The store I worked at ran heavily on grey-market sales. A lot of our volume came from bulk buyers reselling luxury cosmetics overseas. On paper it was just "big sales." In practice it meant the store's revenue was wildly inflated, and a single small-format location was pulling numbers that made no sense for its size and foot traffic.
Here's the part that broke me. Commission was supposed to be individual, but when more than one person helped a client it went into a shared pool to be split. The thing is, we almost never saw that pooled money, and with the volume of sales going through that store, it was a lot of money to never see. I never got a clear, honest accounting of how the pool was actually divided, and from where I sat the math never added up for the people doing the selling. The employee who brought in the highest-volume clients ended up pushed out. A long-tenured staffer got a vaguely-defined "assistant manager" title that seemed to exist mainly to give her a cut. Management lived noticeably well. The rest of us were told to be grateful for hours.

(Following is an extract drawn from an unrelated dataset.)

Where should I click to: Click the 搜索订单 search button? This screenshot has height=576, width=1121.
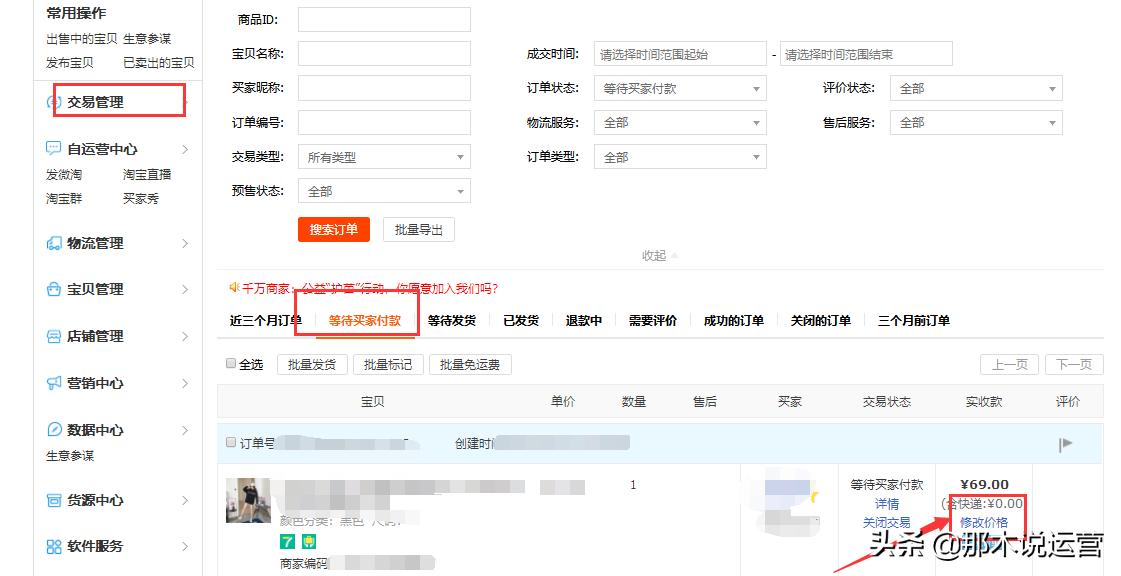333,229
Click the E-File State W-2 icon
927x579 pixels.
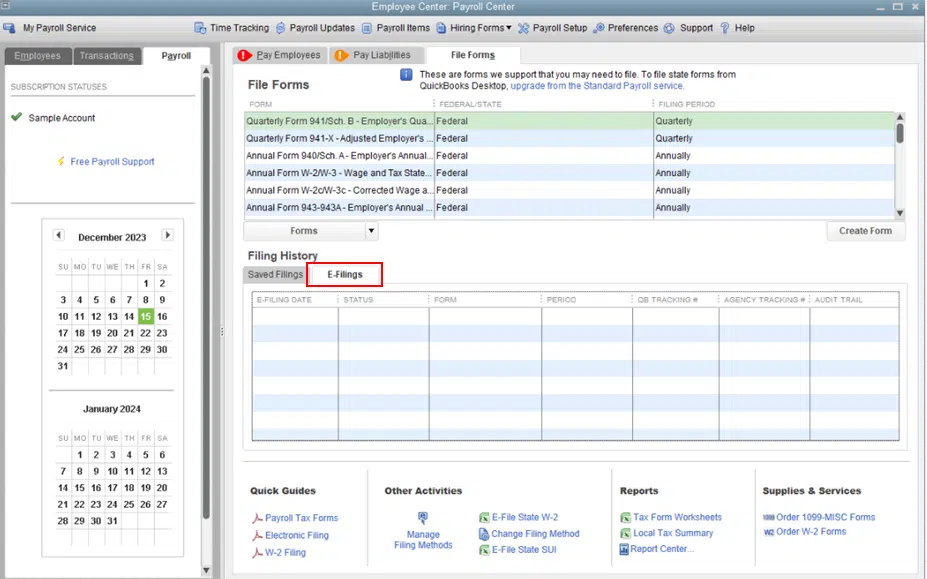(484, 518)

And the hours were the weapon. Every time someone asked a pointed question about commission, or about gratis (the free products brands send that are supposed to go to staff), their schedule quietly shrank. Nobody had to say "stop asking." You just learned.
Ownership, as far as I could tell, didn't care where the money came from as long as the cheques cleared. It only seemed to get real attention when the brand itself started threatening to pull product over the reselling. Corporate involvement came late and felt more about protecting the relationship with the brand than about the staff.
I'm sure I've been quietly blacklisted, and I've made peace with that. I also know this isn't unique to one company. But people deserve to know that when you shop these counters, the friendly commission-based "service" model can hide a lot of quiet exploitation of the people doing the actual work.